Extract Tables from Document Page
Introduction
In this tutorial, we will explore how to extract tables from a document page using GroupDocs.Parser for .NET. GroupDocs.Parser is a powerful library that allows developers to work with various document formats such as PDF, DOCX, XLSX, and more. By leveraging its features, we can efficiently extract structured data like tables from these documents, enabling us to manipulate and analyze the information programmatically.
Prerequisites
Before getting started, ensure you have the following:
- Visual Studio installed on your machine.
- Basic understanding of C# and .NET development.
- GroupDocs.Parser for .NET library. You can download it from here.

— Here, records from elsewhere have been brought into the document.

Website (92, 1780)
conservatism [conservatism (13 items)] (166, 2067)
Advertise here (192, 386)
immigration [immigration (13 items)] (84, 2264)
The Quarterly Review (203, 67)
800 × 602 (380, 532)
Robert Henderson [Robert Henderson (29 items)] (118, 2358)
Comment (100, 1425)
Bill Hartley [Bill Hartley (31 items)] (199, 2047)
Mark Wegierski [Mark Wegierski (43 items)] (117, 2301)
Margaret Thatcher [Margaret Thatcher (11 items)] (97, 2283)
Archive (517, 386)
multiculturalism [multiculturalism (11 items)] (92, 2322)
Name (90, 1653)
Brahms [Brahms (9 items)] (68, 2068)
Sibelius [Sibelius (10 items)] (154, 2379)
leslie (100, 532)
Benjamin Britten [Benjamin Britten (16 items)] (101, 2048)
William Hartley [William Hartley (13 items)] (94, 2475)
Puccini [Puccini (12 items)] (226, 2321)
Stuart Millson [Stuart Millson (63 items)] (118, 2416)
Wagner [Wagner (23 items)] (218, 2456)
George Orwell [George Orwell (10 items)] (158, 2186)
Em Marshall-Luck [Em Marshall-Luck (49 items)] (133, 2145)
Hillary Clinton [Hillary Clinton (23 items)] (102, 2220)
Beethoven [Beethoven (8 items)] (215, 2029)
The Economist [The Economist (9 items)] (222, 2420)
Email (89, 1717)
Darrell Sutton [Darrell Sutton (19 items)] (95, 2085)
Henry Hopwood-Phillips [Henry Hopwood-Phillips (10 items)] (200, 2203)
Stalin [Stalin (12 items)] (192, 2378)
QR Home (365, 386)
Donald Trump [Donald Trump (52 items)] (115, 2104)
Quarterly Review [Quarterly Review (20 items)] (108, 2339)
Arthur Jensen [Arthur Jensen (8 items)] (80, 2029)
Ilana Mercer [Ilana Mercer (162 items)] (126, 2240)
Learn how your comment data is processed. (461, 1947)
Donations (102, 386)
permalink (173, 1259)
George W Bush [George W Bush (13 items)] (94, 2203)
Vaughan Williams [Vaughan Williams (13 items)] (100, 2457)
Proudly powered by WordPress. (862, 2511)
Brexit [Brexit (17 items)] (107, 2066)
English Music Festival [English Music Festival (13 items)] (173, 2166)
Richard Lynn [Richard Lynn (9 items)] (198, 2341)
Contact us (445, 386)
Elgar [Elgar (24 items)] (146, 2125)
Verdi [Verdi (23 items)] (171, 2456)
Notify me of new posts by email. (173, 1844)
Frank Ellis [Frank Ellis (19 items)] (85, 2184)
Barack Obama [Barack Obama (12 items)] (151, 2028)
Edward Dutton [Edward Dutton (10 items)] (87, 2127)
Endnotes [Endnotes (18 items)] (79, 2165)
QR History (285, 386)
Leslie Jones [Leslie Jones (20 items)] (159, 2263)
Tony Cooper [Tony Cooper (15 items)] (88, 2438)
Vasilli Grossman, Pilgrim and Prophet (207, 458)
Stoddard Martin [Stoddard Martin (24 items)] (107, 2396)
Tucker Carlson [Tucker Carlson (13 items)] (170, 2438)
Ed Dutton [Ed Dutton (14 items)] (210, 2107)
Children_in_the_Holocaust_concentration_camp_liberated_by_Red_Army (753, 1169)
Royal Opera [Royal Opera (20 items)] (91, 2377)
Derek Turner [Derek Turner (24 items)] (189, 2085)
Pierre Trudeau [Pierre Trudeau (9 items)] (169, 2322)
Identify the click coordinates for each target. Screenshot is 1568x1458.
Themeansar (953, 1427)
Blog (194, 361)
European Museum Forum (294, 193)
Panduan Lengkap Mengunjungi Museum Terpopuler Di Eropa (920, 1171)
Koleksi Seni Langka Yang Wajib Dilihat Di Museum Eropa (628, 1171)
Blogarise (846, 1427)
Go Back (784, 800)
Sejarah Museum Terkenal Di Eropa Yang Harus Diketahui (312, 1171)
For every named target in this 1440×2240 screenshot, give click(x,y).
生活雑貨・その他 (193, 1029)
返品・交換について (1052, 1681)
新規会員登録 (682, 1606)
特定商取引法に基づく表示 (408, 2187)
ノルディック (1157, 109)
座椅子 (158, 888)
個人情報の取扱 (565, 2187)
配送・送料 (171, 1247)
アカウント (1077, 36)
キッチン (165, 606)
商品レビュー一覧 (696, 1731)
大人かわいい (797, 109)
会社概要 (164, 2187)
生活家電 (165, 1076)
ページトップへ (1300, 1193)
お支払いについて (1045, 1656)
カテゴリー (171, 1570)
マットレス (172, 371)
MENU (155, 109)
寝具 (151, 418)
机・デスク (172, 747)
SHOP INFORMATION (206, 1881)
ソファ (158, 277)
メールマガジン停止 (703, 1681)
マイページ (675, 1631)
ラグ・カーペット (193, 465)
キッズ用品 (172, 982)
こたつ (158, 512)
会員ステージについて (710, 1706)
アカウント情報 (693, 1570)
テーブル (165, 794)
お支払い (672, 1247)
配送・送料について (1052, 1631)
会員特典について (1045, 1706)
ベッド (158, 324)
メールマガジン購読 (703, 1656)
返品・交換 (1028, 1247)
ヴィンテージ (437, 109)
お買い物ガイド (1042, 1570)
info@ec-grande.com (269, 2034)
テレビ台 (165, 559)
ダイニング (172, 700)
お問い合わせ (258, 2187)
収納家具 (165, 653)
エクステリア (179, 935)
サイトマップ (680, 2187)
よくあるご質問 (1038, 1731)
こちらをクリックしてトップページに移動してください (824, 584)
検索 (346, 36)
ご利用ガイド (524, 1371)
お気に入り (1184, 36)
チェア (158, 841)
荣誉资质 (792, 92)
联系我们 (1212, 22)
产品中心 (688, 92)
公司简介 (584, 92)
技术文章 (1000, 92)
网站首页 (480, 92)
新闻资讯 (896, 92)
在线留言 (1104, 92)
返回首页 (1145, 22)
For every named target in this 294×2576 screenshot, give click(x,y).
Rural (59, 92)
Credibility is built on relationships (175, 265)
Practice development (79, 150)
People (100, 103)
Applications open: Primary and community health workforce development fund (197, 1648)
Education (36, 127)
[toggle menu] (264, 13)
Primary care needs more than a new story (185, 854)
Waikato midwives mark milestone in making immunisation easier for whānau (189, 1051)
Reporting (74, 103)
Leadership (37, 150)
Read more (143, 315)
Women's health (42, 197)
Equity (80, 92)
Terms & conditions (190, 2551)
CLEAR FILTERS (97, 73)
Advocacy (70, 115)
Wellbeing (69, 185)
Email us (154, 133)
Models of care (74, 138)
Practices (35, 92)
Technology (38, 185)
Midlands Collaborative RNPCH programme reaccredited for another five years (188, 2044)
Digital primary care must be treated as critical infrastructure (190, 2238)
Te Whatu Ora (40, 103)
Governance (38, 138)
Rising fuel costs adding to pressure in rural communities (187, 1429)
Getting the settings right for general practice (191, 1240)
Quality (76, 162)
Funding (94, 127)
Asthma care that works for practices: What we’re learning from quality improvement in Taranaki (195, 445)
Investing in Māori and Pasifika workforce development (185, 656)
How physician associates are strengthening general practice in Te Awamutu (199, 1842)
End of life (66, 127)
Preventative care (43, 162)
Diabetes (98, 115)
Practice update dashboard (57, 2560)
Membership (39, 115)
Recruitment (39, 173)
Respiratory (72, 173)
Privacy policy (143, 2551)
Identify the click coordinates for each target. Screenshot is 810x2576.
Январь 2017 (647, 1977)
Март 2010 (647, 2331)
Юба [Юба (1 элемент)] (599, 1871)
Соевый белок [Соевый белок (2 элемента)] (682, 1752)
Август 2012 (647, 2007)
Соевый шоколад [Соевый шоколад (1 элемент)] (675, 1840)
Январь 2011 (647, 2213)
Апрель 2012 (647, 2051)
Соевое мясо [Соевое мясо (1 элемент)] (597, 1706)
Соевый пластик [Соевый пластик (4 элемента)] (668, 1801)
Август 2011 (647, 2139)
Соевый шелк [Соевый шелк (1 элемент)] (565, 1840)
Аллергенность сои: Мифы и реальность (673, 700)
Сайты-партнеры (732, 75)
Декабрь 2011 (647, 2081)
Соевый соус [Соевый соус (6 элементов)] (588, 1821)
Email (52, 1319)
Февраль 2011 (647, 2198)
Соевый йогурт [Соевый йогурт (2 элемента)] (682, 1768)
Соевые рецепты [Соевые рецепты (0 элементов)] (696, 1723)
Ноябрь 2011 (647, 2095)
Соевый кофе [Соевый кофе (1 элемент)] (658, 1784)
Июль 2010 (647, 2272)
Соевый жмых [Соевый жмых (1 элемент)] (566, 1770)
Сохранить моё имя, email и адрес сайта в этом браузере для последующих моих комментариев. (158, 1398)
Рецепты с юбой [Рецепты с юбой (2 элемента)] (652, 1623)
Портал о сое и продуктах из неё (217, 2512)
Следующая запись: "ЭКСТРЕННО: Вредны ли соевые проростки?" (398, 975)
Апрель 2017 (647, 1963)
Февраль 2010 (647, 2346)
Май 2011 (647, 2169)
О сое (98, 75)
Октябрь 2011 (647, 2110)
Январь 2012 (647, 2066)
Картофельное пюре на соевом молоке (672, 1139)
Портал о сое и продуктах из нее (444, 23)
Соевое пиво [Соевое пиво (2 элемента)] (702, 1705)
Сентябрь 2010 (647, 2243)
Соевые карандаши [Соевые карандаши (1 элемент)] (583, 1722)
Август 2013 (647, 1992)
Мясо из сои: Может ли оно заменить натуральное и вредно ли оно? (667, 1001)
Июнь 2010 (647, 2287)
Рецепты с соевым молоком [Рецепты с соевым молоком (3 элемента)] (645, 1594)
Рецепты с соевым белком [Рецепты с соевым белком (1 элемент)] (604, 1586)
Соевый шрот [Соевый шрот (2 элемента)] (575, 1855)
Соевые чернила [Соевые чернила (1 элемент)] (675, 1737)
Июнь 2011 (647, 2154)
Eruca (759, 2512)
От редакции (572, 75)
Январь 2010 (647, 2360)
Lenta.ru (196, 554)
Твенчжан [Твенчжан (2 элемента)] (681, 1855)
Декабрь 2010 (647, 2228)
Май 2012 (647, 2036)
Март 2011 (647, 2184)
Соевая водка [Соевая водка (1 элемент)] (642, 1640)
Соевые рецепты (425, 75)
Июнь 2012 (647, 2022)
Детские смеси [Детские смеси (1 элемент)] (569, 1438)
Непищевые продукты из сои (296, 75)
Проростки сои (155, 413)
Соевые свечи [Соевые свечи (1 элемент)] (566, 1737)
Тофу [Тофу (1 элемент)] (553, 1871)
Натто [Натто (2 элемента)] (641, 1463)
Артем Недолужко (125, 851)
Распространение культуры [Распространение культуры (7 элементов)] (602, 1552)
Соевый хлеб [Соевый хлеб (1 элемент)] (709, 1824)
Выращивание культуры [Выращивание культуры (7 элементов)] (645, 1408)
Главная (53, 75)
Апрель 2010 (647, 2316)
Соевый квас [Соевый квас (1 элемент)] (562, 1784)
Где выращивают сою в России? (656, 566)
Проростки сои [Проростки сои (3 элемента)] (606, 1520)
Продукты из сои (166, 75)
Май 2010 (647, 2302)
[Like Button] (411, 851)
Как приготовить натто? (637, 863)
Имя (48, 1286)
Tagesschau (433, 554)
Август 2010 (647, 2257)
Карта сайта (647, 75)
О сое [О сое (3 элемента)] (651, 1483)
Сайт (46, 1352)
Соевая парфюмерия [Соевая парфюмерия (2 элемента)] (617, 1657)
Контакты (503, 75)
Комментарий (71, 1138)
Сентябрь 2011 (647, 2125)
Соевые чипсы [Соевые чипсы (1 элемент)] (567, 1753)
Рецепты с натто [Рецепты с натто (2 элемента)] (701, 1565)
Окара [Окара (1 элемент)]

- Access to a sample document (PDF, DOCX, etc.) containing tables for extraction.
Import Namespaces
First, begin by importing the necessary namespaces in your C# project:
using System;
using System.Collections.Generic;
using System.IO;
using System.Text;
using GroupDocs.Parser.Data;
using GroupDocs.Parser.Options;
using GroupDocs.Parser.Templates;
Step 1: Create an Instance of Parser Class
Instantiate the Parser
class by providing the path to your sample document:
using (Parser parser = new Parser("YourSampleFile.pdf"))
{
// Your code continues here...
}
Step 2: Check Document Table Extraction Support
Before proceeding, verify if the document supports table extraction:
if (!parser.Features.Tables)
{
Console.WriteLine("Document does not support table extraction.");
return;
}
Step 3: Define Table Layout
Define the layout of tables to be extracted from the document. Specify column widths and row heights as per your document’s structure:
TemplateTableLayout layout = new TemplateTableLayout(
new double[] { 50, 95, 275, 415, 485, 545 }, // Column widths
new double[] { 325, 340, 365, 395 }); // Row heights
Step 4: Configure Table Extraction Options
Create options for table extraction using the specified layout:
PageTableAreaOptions options = new PageTableAreaOptions(layout);
Step 5: Retrieve Document Information
Fetch information about the document, including the number of pages:
IDocumentInfo documentInfo = parser.GetDocumentInfo();
if (documentInfo.PageCount == 0)
{
Console.WriteLine("Document has no pages.");
return;
}
Step 6: Iterate Over Document Pages
Iterate through each page of the document to extract tables:
for (int pageIndex = 0; pageIndex < documentInfo.PageCount; pageIndex++)
{
Console.WriteLine($"Page {pageIndex + 1}/{documentInfo.PageCount}");
// Extract tables from the current page
IEnumerable<PageTableArea> tables = parser.GetTables(pageIndex, options);
// Iterate over extracted tables
foreach (PageTableArea table in tables)
{
// Iterate over rows of the table
for (int row = 0; row < table.RowCount; row++)
{
// Iterate over columns of the table
for (int column = 0; column < table.ColumnCount; column++)
{
// Get the table cell
PageTableAreaCell cell = table[row, column];
if (cell != null)
{
// Print the text of the table cell
Console.Write(cell.Text);
Console.Write(" | ");
}
}
Console.WriteLine();
}
Console.WriteLine();
}
}
Conclusion
In this tutorial, we covered the process of extracting tables from document pages using GroupDocs.Parser for .NET. By following the provided steps, you can seamlessly integrate table extraction functionality into your .NET applications, enabling efficient handling and manipulation of structured data within documents.
FAQ’s
Can GroupDocs.Parser extract tables from all types of documents?
GroupDocs.Parser supports various document formats like PDF, DOCX, XLSX, and more, enabling table extraction from compatible file types.
Is GroupDocs.Parser for .NET suitable for large-scale document processing?
Yes, GroupDocs.Parser is designed to handle large documents efficiently, making it suitable for processing extensive datasets.
Does GroupDocs.Parser preserve formatting during table extraction?
Yes, GroupDocs.Parser retains formatting details such as cell borders, text styles, and alignments during table extraction.
Can I extract specific tables based on content criteria?
GroupDocs.Parser offers flexible options to target specific tables based on layout templates or content conditions for extraction.
Is GroupDocs.Parser compatible with .NET Core?
Yes, GroupDocs.Parser is compatible with both .NET Framework and .NET Core environments.